• _Stated exercise A_
Repeat word for word the part of the vacuum analyze crash thread that opens with the words containing "It happens at" and closes with "should I try?".
• _Stated exercise B_
Write what comes next in the vacuum analyze crash thread, starting right after its last line.

Thread: Crash in vacuum analyze

Crash in vacuum analyze

From
Robert L Mathews
Date:
I'm using 7.1.2 on a Red Hat 7.1 box.

I have a database where the backend crashes when I do "vacuum analyze".
It does not happen when I do pg_dump or vacuum, and other databases on
the same box work fine with vacuum analyze. Here's the tail end of the
"vacuum verbose analyze" log:

NOTICE:  Analyzing...
NOTICE:  --Relation document--
NOTICE:  Pages 15: Changed 0, reaped 0, Empty 0, New 0; Tup 79: Vac 0,
Keep/VTL 0/0, Crash 0, UnUsed 0, MinLen 72, MaxLen 2028; Re-using:
Free/Avail. Space 0/0; EndEmpty/Avail. Pages 0/0. CPU 0.00s/0.00u sec.
NOTICE:  Index document_pkey: Pages 2; Tuples 79. CPU 0.00s/0.00u sec.
NOTICE:  Index document_unique_region_period: Pages 2; Tuples 79. CPU
0.00s/0.00u sec.
NOTICE:  --Relation pg_toast_28441--
NOTICE:  Pages 59: Changed 0, reaped 1, Empty 0, New 0; Tup 262: Vac 0,
Keep/VTL 0/0, Crash 0, UnUsed 2, MinLen 76, MaxLen 2034; Re-using:
Free/Avail. Space 4084/0; EndEmpty/Avail. Pages 0/0. CPU 0.00s/0.01u sec.
NOTICE:  Index pg_toast_28441_idx: Pages 2; Tuples 262: Deleted 0. CPU
0.00s/0.00u sec.
NOTICE:  Analyzing...
pqReadData() -- backend closed the channel unexpectedly.
    This probably means the backend terminated abnormally
    before or while processing the request.
connection to server was lost

It happens at the same point each time I try it. I haven't noticed any
particular problems using the database, but this (obviously) worries me.

I've already tried dropping the database, recreating it, and re-importing
it from the pg_dump; the same thing happens.

What else should I try?

--
Robert L Mathews, Tiger Technologies


Re: Crash in vacuum analyze

From
Tom Lane
Date:
Robert L Mathews <lists@tigertech.com> writes:
> I have a database where the backend crashes when I do "vacuum analyze".

[Saved data entries]
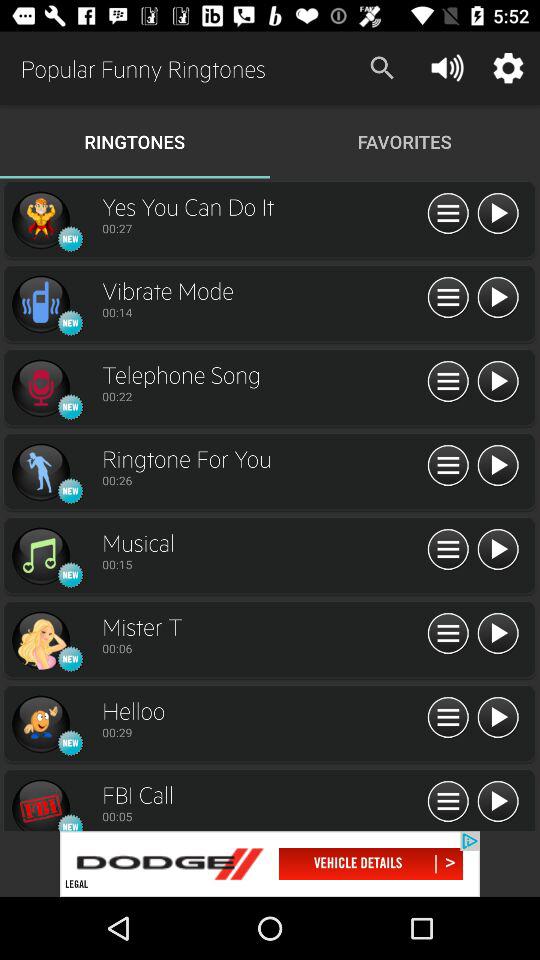
play ringtone (497, 297)
Given the description of an element on the screen output the (x, y) to click on. 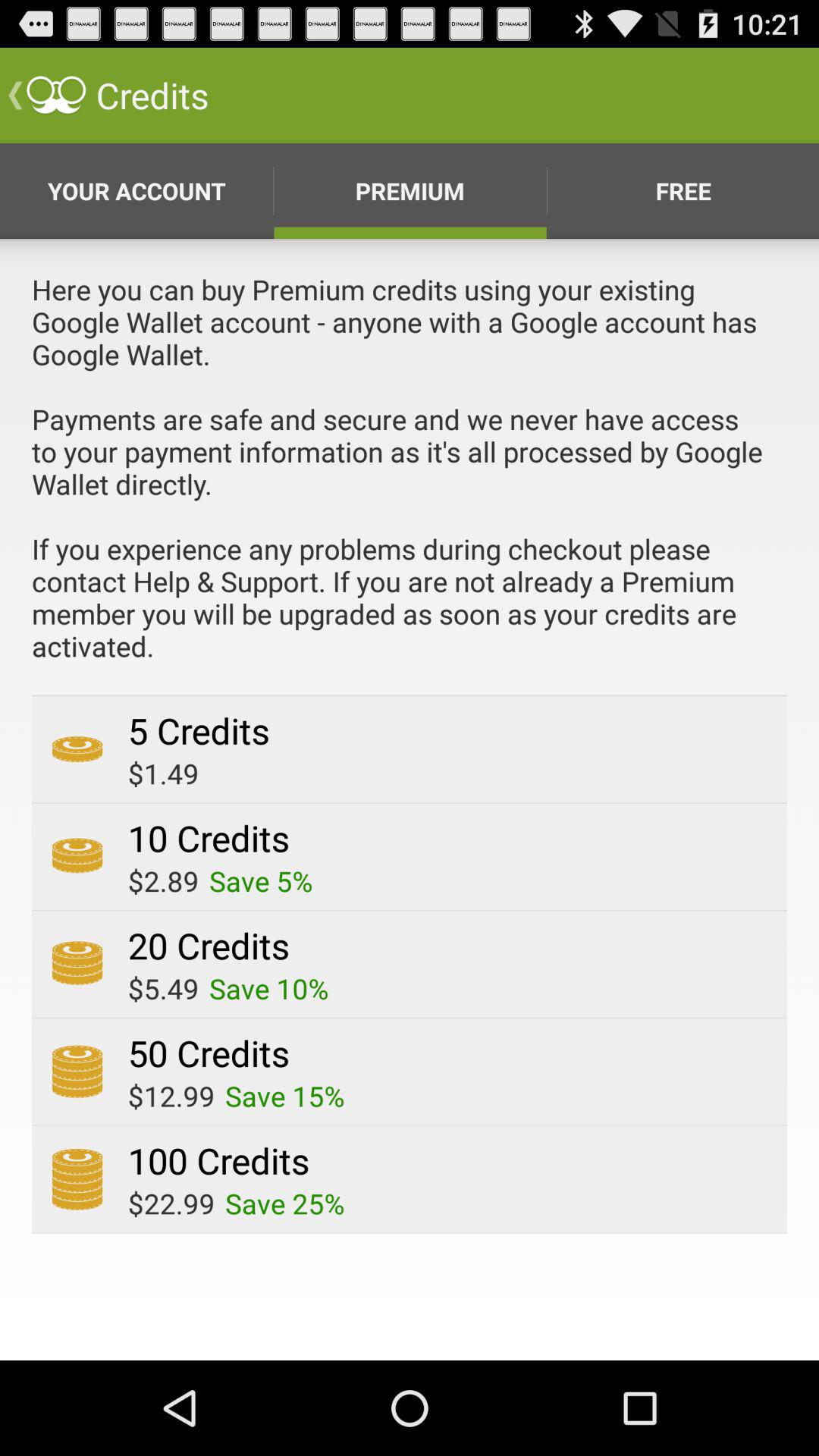
scroll until the here you can item (409, 482)
Given the description of an element on the screen output the (x, y) to click on. 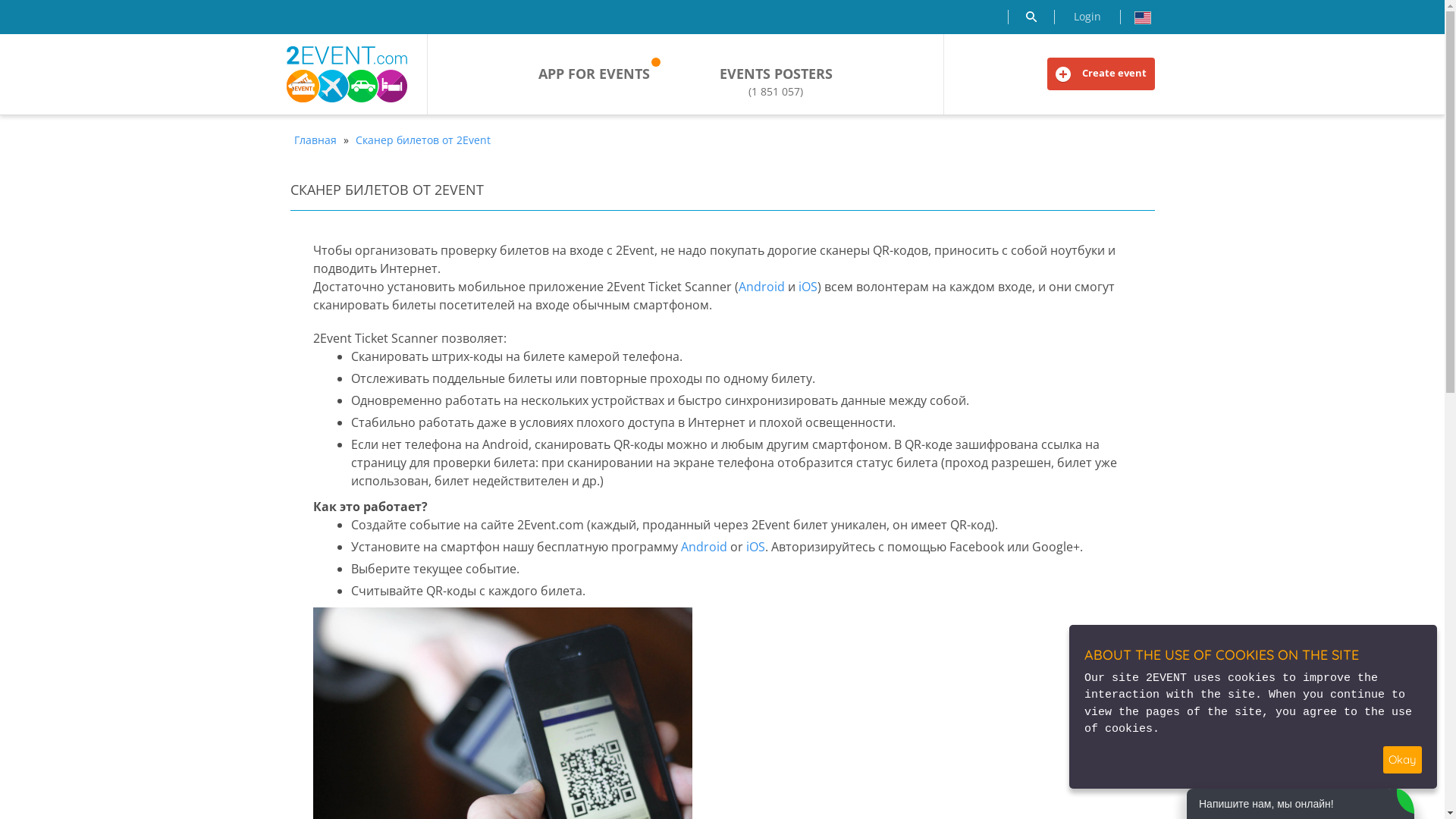
EVENTS POSTERS
(1 851 057) Element type: text (776, 81)
iOS Element type: text (806, 286)
APP FOR EVENTS Element type: text (593, 73)
Login Element type: text (1087, 16)
Okay Element type: text (1402, 760)
iOS Element type: text (755, 546)
Android Element type: text (703, 546)
Search Element type: hover (1030, 16)
Android Element type: text (761, 286)
Create event Element type: text (1100, 73)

• _Exercise result A_
It happens at the same point each time I try it. I haven't noticed any
particular problems using the database, but this (obviously) worries me.

I've already tried dropping the database, recreating it, and re-importing
it from the pg_dump; the same thing happens.

What else should I try?

• _Exercise result B_
What shows up in the postmaster log?  Is a core file produced, and if so
can you provide a stack trace from it?  What is the schema of the table
producing the problem ("document", apparently)?

            regards, tom lane

Re: Crash in vacuum analyze

From
Dave Cramer
Date:
There is a bug in the glibc library that causes this. I think there is
some documentation on the list about it.

Tom?

Dave
On Mon, 2001-09-03 at 17:55, Tom Lane wrote:
> Robert L Mathews <lists@tigertech.com> writes:
> > I have a database where the backend crashes when I do "vacuum analyze".
>
> What shows up in the postmaster log?  Is a core file produced, and if so
> can you provide a stack trace from it?  What is the schema of the table
> producing the problem ("document", apparently)?
>
>             regards, tom lane
>
> ---------------------------(end of broadcast)---------------------------
> TIP 5: Have you checked our extensive FAQ?
>
> http://www.postgresql.org/users-lounge/docs/faq.html
>
>




Re: Crash in vacuum analyze

From
Tom Lane
Date:
Dave Cramer <Dave@micro-automation.net> writes:
> There is a bug in the glibc library that causes this.

Hmm ... he *could* be suffering from that strcoll() bug, but with no
info about his platform I'm hesitant to jump to that conclusion.

            regards, tom lane

Re: Crash in vacuum analyze

From
Robert L Mathews
Date:
At 9/3/01 4:11 PM, Tom Lane wrote:

>Hmm ... he *could* be suffering from that strcoll() bug, but with no
>info about his platform I'm hesitant to jump to that conclusion.

It was indeed the strcoll bug in glibc 2.2.2. The database in question
has some long strings that triggered it.

Upgrading to a later glibc fixed the problem. Thanks for the pointer (and
your time); I appreciate it.

--
Robert L Mathews, Tiger Technologies


Re: Crash in vacuum analyze

From
Sean Chittenden
Date:
> >Hmm ... he *could* be suffering from that strcoll() bug, but with no
> >info about his platform I'm hesitant to jump to that conclusion.
>
> It was indeed the strcoll bug in glibc 2.2.2. The database in question
> has some long strings that triggered it.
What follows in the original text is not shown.